The chart of Altria Group (NYSE: MO) shows an example of the consequences of the decision.
That’s money Calpers could have used: As of last year, it had a $138.5 billion unfunded liability.
The decision to avoid tobacco was not without controversy.
“In December 2016, Calpers’ staff recommended removing all restrictions against investing in tobacco, citing the fund’s “current circumstances as a mature, cash-flow negative pension plan with increasing demands on investment returns to fund benefits.”
Despite the recommendation, Calpers’ staff recognized “negative societal implications of tobacco, with the primary negative externality being the health implications of using the product and the related costs across society.”
Calpers spokeswoman Megan White told Barron’s in an email that “concerns over ongoing litigation and regulatory risks facing the tobacco industry prompted the Investment Committee to divest.”
This Demonstrates That SRI Is A Challenge
When asked why Calpers is investing in marijuana stocks while it shuns the tobacco sector, White wrote, “The board does not make decisions about buying stocks.
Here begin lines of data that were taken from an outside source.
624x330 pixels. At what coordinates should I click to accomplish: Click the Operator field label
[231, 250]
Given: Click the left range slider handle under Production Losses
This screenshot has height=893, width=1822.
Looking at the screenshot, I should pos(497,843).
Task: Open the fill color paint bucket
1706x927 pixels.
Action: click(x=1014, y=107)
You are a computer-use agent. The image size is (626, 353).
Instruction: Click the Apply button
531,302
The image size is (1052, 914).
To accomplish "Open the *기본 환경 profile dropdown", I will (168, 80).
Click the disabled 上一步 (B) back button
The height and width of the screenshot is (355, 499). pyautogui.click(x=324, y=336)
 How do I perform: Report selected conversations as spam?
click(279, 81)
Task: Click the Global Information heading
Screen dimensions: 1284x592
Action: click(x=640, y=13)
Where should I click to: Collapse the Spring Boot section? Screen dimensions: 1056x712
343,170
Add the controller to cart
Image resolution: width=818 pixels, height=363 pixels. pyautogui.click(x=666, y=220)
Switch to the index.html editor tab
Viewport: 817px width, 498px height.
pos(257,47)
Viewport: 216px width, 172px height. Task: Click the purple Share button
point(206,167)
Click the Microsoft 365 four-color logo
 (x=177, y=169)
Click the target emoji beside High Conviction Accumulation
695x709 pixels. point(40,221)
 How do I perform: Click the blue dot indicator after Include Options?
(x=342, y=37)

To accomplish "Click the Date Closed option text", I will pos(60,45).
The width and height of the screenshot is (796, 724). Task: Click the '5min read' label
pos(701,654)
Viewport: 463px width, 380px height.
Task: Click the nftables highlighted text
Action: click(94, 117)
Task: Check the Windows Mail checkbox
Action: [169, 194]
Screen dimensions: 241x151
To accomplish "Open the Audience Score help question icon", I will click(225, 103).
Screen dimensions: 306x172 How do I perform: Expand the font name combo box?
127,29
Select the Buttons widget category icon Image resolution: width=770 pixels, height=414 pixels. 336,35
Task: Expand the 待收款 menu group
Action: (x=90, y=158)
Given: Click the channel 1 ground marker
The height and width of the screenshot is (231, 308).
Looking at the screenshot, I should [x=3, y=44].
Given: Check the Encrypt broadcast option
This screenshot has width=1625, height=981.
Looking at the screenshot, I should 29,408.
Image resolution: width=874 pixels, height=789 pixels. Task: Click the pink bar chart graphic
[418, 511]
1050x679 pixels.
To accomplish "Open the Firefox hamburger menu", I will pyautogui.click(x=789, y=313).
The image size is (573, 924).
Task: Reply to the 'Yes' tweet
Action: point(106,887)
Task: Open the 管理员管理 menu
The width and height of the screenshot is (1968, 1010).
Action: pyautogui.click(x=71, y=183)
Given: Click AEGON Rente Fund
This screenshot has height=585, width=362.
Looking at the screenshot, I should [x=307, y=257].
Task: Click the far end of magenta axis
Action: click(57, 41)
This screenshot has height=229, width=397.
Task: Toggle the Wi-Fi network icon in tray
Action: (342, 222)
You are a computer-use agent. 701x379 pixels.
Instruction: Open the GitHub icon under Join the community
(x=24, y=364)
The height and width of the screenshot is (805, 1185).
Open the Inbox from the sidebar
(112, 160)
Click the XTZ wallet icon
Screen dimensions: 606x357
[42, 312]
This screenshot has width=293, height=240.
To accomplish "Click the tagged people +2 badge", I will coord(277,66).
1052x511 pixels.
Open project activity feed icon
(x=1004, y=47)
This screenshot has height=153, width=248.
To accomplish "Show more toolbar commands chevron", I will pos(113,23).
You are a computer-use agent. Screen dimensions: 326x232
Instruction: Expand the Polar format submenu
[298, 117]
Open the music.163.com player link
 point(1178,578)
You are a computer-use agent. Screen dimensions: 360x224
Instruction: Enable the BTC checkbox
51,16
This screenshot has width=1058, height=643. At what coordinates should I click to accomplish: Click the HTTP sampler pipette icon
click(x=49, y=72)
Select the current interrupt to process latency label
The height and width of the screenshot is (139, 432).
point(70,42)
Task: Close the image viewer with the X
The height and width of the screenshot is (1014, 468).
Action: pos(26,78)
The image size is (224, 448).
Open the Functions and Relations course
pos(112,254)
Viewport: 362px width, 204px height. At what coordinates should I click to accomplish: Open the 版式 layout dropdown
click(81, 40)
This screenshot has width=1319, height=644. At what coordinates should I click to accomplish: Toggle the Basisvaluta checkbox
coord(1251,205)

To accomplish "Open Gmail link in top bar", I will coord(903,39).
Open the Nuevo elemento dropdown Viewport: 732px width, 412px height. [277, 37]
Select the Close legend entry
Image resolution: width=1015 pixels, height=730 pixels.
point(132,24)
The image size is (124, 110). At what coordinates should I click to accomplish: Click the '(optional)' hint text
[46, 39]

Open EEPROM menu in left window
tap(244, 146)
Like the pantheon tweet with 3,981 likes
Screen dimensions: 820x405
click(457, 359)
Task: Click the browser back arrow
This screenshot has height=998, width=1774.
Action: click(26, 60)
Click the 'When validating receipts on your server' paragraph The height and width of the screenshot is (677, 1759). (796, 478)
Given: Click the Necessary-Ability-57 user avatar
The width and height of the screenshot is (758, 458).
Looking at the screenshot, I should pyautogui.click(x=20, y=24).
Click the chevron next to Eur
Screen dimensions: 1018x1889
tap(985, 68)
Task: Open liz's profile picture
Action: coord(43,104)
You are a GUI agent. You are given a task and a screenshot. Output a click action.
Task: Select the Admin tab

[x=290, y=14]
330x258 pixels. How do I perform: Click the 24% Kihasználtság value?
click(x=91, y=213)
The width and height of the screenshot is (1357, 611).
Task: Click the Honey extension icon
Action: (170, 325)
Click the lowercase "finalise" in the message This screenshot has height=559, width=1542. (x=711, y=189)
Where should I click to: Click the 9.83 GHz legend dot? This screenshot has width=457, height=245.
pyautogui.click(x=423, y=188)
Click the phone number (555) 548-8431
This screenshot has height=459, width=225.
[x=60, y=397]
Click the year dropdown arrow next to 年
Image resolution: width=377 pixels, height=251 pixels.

The investment office has delegated authority.”
In other words, there is no clear answer on what should and should not be a socially responsible sector or company.
The best answer is for investors to consider their own personal preferences. If you believe global warming is a significant threat to the future, it could be satisfying to avoid oil stocks and traditional energy companies.
Some investors will find they disagree with a particular political system and will want to avoid investments in a particular country. This strategy can deliver results in the form of change according to some experts.
One example is the divestment from South Africa which was first advocated in the 1960s, in protest of South Africa’s system of apartheid, but was not implemented on a significant scale until the mid-1980s.
The disinvestment campaign, after being realized in federal legislation enacted in 1986 by the United States, is credited by some as pressuring the South African Government to embark on negotiations ultimately leading to the dismantling of the Apartheid system.
This demonstrates investors can make a change in policies. But the first step, as it in so many cases, is to take action. It is similar to the farm to table movement or the “think globally, act locally” philosophy that can make a tremendous difference.